Dulux do a solvent Satinwood.

I still believe that oil-based paint is more durable than water-based.

Villagernumber9 Mon 13-Mar-17 00:26:08

Aaaagh, nooooooooo. Extra layers of paint will insulate the radiator and I don't care what anyone else says, I think it looks naff. Sorry.

DorcasthePuffin Mon 13-Mar-17 23:16:37

Oh no, peeling tiles and insulated radiators - this thread has taken a bad turn!

PigletJohn Mon 13-Mar-17 23:55:50

remembering that, for example, loft insulation is 250mm of mineral wool, I don't think that 0.01mm of paint will have a noticeable insulative effect.

If it did, redecorating would cut your gas bill.

MiaowTheCat Tue 14-Mar-17 07:52:54

Message withdrawn at poster's request.

specialsubject Tue 14-Mar-17 10:06:13

I've never seen a painted radiator that looks anything other than amateurish.

Replace, they aren't pricey. Wait until summer, drain system, do it then.

wowfudge Tue 14-Mar-17 10:15:36

That's a tad extreme, not to mention costly! You can paint rads with emulsion and they'll be fine. If someone has already painted them, it won't do any harm to repaint in a colour of your own choice.

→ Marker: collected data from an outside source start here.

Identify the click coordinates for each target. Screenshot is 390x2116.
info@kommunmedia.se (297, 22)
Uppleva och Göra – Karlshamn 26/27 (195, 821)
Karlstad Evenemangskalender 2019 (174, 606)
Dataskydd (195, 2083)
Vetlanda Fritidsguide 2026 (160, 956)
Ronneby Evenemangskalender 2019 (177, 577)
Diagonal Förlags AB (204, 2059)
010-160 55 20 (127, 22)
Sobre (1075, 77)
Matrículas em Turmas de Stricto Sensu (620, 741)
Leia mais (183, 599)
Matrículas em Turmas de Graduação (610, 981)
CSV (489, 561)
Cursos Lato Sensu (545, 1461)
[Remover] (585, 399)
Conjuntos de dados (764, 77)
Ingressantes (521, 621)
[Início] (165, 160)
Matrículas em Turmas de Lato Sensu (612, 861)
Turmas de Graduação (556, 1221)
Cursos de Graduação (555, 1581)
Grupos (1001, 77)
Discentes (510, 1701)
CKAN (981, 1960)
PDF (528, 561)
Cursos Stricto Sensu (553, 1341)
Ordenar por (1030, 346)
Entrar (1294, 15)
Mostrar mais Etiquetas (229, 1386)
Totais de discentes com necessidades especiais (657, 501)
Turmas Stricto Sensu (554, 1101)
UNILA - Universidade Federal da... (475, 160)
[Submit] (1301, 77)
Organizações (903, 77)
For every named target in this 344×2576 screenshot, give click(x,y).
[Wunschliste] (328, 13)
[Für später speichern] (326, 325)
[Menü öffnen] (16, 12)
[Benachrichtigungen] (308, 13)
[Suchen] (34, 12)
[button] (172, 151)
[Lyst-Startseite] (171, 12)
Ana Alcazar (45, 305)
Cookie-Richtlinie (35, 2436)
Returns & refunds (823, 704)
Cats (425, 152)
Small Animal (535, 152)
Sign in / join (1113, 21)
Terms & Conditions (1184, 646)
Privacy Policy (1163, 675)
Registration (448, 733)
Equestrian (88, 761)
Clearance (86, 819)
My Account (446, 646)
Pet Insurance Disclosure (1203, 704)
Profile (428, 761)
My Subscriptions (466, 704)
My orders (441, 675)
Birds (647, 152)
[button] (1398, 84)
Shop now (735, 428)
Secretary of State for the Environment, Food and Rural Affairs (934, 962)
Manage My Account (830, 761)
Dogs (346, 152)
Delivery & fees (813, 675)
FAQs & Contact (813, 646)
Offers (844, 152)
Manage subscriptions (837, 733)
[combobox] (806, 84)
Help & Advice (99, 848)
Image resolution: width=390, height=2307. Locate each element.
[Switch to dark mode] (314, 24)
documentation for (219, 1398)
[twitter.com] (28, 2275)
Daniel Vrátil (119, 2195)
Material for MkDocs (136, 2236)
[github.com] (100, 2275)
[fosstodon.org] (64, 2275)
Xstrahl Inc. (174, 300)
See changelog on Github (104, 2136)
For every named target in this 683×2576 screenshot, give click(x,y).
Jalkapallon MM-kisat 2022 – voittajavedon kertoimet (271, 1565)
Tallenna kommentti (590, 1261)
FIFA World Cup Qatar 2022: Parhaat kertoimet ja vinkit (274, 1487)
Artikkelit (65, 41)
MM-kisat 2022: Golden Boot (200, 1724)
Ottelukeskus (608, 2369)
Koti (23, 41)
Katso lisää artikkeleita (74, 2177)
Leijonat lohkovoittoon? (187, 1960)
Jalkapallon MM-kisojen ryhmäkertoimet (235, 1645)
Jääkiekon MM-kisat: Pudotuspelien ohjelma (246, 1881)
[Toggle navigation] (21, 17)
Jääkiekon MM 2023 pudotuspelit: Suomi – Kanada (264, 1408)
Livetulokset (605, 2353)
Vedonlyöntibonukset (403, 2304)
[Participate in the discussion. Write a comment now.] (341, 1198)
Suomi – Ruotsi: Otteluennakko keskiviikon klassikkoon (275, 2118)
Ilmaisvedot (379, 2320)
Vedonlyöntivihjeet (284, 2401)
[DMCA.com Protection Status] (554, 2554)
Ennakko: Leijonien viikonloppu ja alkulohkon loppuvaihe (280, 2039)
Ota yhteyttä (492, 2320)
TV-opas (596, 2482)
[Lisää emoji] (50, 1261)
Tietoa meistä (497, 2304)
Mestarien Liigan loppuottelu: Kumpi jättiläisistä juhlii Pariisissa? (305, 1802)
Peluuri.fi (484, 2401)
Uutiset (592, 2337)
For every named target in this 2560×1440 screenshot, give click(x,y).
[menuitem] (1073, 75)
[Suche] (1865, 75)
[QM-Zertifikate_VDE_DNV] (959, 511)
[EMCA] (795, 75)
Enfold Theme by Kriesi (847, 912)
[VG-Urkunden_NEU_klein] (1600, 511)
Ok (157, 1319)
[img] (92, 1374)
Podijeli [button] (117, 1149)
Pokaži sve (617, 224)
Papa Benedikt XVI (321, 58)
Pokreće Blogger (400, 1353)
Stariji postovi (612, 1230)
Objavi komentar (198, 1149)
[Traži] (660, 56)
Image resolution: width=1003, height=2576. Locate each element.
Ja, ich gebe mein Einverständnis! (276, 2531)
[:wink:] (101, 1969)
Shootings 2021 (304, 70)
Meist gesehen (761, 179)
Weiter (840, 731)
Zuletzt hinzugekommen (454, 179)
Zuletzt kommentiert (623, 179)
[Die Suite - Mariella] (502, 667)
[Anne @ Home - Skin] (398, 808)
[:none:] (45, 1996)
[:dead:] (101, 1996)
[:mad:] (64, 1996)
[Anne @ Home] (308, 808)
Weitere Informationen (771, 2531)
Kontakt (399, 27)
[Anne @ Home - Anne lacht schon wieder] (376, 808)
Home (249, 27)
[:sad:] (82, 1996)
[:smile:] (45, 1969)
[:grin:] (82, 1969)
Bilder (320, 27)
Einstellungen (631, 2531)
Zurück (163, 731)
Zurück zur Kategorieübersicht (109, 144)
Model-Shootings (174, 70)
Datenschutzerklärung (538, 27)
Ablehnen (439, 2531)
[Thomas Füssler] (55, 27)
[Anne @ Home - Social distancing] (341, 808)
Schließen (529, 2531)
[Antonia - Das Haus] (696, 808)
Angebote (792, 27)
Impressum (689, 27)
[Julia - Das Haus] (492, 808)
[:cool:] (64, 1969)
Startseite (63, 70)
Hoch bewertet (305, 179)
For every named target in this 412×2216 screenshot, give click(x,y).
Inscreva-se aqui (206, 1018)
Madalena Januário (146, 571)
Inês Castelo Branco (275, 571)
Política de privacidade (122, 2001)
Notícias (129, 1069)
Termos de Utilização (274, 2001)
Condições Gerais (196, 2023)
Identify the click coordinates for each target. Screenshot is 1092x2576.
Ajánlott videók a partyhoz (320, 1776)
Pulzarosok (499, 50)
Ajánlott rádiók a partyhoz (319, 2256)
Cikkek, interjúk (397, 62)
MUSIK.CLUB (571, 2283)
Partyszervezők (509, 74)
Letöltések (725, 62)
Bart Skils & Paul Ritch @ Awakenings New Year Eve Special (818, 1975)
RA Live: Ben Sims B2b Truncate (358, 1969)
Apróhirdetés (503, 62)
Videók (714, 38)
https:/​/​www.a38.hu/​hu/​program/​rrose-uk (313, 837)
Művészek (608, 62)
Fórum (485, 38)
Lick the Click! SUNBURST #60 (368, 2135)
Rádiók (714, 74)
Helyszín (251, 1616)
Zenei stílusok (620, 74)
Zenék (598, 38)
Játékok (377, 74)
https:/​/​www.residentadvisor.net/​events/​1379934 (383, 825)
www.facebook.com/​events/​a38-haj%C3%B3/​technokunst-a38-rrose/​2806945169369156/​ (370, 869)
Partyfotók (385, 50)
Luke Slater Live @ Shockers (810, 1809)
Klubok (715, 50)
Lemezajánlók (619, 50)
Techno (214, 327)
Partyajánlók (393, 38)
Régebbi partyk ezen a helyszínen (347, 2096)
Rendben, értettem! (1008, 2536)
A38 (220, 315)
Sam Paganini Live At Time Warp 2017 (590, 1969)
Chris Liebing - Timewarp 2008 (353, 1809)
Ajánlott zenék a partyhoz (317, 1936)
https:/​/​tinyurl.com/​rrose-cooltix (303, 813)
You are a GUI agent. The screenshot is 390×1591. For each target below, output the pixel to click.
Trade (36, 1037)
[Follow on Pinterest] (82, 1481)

PigletJohn Tue 14-Mar-17 15:20:27


then you need more practice.

take them off and lie them flat in the garden.

Do the backs first.

SailAwaySailAwaySailAway Tue 14-Mar-17 15:23:10

Satinwood is fine. Don't overload your brush though. I paint mine the same colour as the wall.

NomDePlumeReloaded Tue 14-Mar-17 15:25:33

I wouldn't do it myself. Tried a couple of times and ended up with a streaky, lumpy mess. I now use a good decorator and the finish is impeccable.

I realise that isn't always possible as an option though.

Electrolux2 Tue 14-Mar-17 15:26:19

Message withdrawn at poster's request.

DorcasthePuffin Tue 14-Mar-17 19:27:22

I was going to do mine the same colour as the wall too, SailAway. I just want them to look a bit smarter: at the moment they are yellowed white gloss which has chipped very badly. They are not beautiful radiators - they're those cheap-looking ones with the vent at the top. I just want to make them a bit more invisible - and I can't afford to replace them yet.

PigletJohn - is it really really necessary to take them off the wall? Surely I don't need to paint the back?

I looked on the Farrow & Ball website and it said to use some specialist primer first, then two coats of F&B primer, then 2 coats of satinwood. That seemed a bit extreme: is five coats really necessary?

PigletJohn Tue 14-Mar-17 19:48:49

for a good job...

PigletJohn Tue 14-Mar-17 19:51:15

I mean, for a good job, take them off the wall.

I don't approve of multiple layers of paint. The thicker the paint coating, the more likely it is to crack or craze. They are primed white in the factory. You need to re-prime any bare bits, or any rust after you have cleaned off the rust and Kurusted it.